Challenging the Biblical
story of the expulsion from the Garden of Eden, Rousseau wants readers to
imagine human development as it would have unfolded outside of divine
punishment -- a premise as secular as it is counterfactual.
I am unsure how common this
kind of historical counterfactual thinking was in the 18th
century. But it certainly has retained
its viability as a mode of setting up thought experiments to prove analytical
points.
Just for fun, it’s also
worth noting that Rousseau used other counterfactuals to hypothesize about the
nature of “savage man.” For example: “The
body of a savage man being the only instrument he understands, he uses it for
various purposes, of which ours, for want of practice, are incapable: for our
industry deprives us of that force and agility, which necessity obliges him to
acquire.

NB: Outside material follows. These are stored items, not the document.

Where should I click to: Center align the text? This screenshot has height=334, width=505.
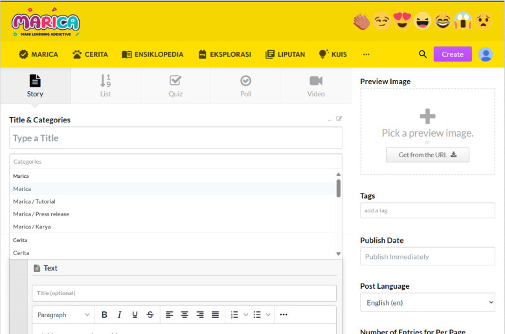pyautogui.click(x=185, y=315)
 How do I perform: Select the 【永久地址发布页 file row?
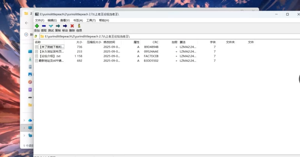point(51,51)
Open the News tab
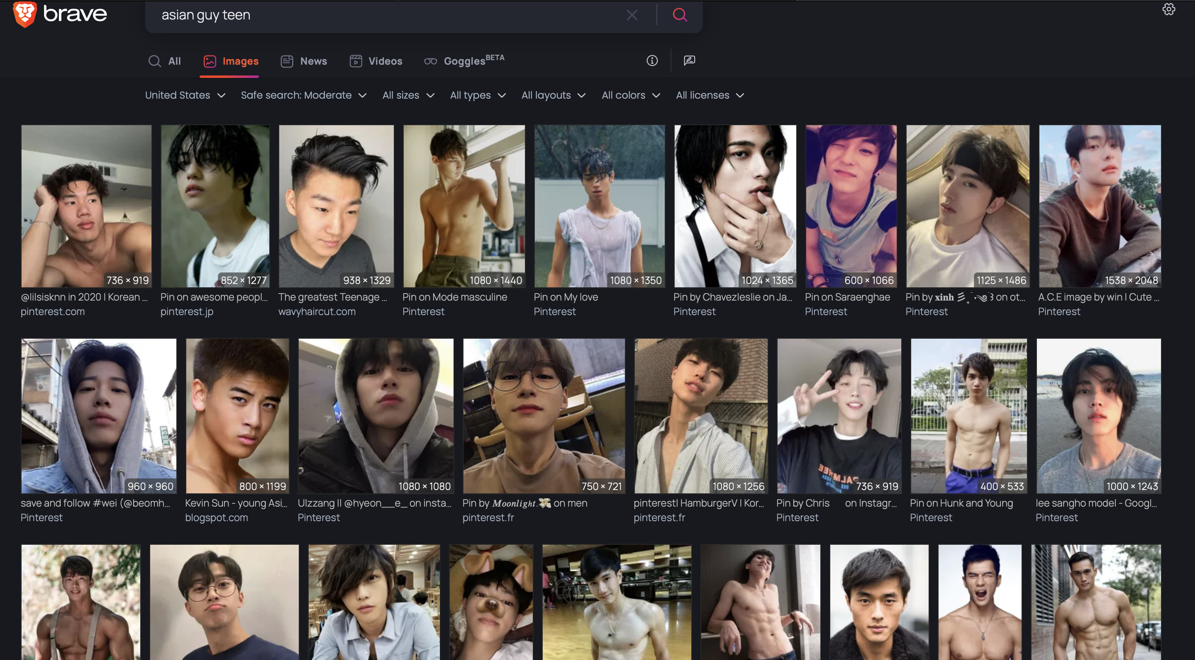 [304, 61]
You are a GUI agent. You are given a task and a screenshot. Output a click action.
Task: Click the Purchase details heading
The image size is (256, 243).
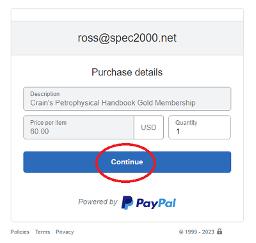pyautogui.click(x=127, y=72)
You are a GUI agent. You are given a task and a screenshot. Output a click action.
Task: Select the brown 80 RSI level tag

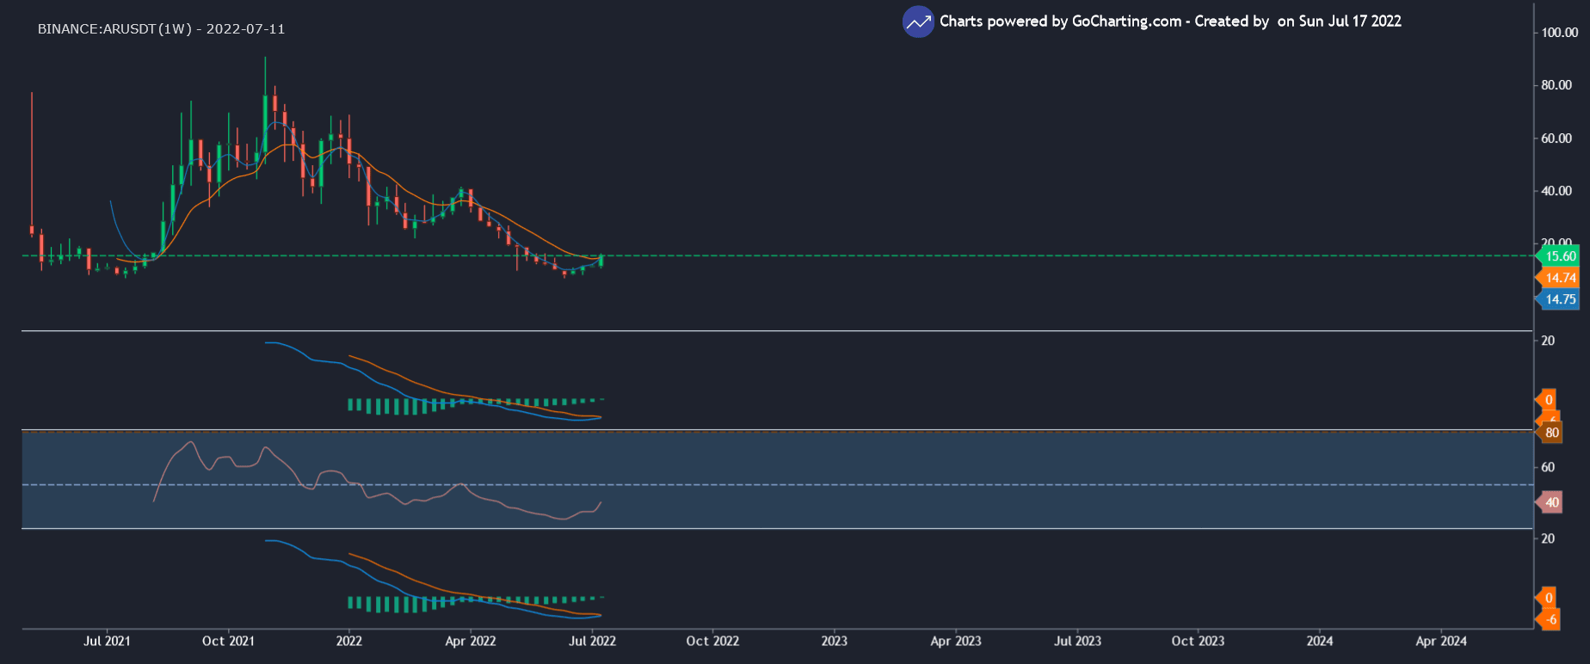(1551, 433)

If he had had an axe, would he
have been able with his naked arm to break so large a branch from a tree? If he
had had a sling, would he have been able to throw a stone with so great
velocity? If he had had a ladder, would he have been so nimble in climbing a
tree? If he had had a horse, would he have been himself so swift of foot?
Give civilised man time to gather all his machines about him, and he will no
doubt easily beat the savage; but if you would see a still more unequal
contest, set them together naked and unarmed, and you will soon see the
advantage of having all our forces constantly at our disposal, of being always
prepared for every event, and of carrying one's self, as it were, perpetually
whole and entire about one."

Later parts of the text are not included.